◆ RECORDED DATA:
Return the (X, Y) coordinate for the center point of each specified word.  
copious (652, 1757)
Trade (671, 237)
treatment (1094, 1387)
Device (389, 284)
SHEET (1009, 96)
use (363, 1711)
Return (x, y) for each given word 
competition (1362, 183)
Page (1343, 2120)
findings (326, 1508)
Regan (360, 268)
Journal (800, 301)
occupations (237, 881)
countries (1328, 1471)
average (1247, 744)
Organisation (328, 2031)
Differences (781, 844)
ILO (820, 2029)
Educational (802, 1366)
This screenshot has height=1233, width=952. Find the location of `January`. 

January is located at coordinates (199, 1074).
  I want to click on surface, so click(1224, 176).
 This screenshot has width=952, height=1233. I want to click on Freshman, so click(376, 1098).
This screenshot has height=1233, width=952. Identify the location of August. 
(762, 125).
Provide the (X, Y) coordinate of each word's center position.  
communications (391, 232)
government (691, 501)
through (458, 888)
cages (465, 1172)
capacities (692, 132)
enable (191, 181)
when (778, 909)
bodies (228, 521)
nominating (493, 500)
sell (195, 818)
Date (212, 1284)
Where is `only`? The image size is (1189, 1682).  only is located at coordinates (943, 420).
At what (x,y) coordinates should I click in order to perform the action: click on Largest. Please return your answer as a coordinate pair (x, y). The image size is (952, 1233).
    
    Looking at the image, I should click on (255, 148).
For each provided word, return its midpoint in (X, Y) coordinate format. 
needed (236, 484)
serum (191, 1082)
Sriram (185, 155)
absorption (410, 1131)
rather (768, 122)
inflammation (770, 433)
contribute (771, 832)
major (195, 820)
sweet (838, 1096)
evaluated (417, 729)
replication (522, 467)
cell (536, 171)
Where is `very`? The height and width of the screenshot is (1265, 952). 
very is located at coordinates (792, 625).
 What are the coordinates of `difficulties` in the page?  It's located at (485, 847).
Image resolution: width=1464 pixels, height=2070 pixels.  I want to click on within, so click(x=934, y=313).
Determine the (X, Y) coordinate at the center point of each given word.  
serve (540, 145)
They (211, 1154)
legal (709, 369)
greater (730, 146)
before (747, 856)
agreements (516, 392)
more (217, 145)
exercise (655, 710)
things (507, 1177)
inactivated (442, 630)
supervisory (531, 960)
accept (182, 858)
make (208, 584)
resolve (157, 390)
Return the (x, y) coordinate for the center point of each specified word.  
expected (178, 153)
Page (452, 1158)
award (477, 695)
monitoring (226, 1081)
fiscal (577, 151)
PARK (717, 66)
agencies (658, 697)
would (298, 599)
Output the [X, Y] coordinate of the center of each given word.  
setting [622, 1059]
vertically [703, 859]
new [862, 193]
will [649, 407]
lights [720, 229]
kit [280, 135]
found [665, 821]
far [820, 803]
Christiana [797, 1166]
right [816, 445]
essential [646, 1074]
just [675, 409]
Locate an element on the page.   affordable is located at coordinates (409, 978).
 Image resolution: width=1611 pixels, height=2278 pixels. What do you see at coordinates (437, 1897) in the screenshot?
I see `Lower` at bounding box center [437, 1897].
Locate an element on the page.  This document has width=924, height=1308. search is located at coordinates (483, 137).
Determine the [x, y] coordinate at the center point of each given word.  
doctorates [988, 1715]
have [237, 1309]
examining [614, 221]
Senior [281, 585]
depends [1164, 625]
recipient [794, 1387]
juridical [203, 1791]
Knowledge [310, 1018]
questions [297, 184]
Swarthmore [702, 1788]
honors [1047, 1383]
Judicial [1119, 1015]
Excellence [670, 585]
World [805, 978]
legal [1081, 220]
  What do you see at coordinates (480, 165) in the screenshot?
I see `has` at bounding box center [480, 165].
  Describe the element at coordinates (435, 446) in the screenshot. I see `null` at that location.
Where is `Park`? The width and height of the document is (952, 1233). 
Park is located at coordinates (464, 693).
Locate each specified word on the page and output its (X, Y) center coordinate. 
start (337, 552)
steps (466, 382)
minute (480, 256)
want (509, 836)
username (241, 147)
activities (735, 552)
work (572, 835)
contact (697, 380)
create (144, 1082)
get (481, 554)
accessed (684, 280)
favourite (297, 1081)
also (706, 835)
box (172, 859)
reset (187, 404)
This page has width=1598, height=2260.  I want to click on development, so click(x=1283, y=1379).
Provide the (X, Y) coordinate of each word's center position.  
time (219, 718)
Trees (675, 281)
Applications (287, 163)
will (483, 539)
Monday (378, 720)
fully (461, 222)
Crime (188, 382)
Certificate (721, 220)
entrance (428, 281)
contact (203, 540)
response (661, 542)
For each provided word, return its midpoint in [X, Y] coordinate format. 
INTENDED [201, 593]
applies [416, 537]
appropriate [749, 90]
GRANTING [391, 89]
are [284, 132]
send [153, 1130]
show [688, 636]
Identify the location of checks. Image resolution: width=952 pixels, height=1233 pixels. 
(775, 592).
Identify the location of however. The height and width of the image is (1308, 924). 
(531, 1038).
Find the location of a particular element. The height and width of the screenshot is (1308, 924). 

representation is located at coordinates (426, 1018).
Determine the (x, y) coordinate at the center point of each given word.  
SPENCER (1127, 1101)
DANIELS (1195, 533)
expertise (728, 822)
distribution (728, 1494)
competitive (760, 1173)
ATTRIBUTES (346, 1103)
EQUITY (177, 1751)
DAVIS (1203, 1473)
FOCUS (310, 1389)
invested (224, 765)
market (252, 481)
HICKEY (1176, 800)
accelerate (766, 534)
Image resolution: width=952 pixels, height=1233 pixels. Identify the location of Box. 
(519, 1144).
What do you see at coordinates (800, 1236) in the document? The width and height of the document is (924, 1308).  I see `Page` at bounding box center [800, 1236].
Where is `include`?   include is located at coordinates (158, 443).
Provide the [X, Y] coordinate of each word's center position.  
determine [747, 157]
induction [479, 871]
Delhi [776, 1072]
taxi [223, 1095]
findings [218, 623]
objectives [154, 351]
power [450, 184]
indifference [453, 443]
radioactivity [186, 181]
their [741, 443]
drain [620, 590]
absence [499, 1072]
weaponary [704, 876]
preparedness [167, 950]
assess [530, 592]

◆ AIM OF THE EXERCISE: Reproduce the data word for word, starting with its first line and ending with the line that contains "very is located at coordinates (792, 625).", including that line.

◆ COMPLETE ANSWER:
Return the (X, Y) coordinate for the center point of each specified word.  
copious (652, 1757)
Trade (671, 237)
treatment (1094, 1387)
Device (389, 284)
SHEET (1009, 96)
use (363, 1711)
Return (x, y) for each given word 
competition (1362, 183)
Page (1343, 2120)
findings (326, 1508)
Regan (360, 268)
Journal (800, 301)
occupations (237, 881)
countries (1328, 1471)
average (1247, 744)
Organisation (328, 2031)
Differences (781, 844)
ILO (820, 2029)
Educational (802, 1366)
This screenshot has height=1233, width=952. Find the location of `January`. 

January is located at coordinates (199, 1074).
  I want to click on surface, so click(1224, 176).
 This screenshot has width=952, height=1233. I want to click on Freshman, so click(376, 1098).
This screenshot has height=1233, width=952. Identify the location of August. 
(762, 125).
Provide the (X, Y) coordinate of each word's center position.  
communications (391, 232)
government (691, 501)
through (458, 888)
cages (465, 1172)
capacities (692, 132)
enable (191, 181)
when (778, 909)
bodies (228, 521)
nominating (493, 500)
sell (195, 818)
Date (212, 1284)
Where is `only`? The image size is (1189, 1682).  only is located at coordinates (943, 420).
At what (x,y) coordinates should I click in order to perform the action: click on Largest. Please return your answer as a coordinate pair (x, y). The image size is (952, 1233).
    
    Looking at the image, I should click on (255, 148).
For each provided word, return its midpoint in (X, Y) coordinate format. 
needed (236, 484)
serum (191, 1082)
Sriram (185, 155)
absorption (410, 1131)
rather (768, 122)
inflammation (770, 433)
contribute (771, 832)
major (195, 820)
sweet (838, 1096)
evaluated (417, 729)
replication (522, 467)
cell (536, 171)
Where is `very`? The height and width of the screenshot is (1265, 952). 
very is located at coordinates (792, 625).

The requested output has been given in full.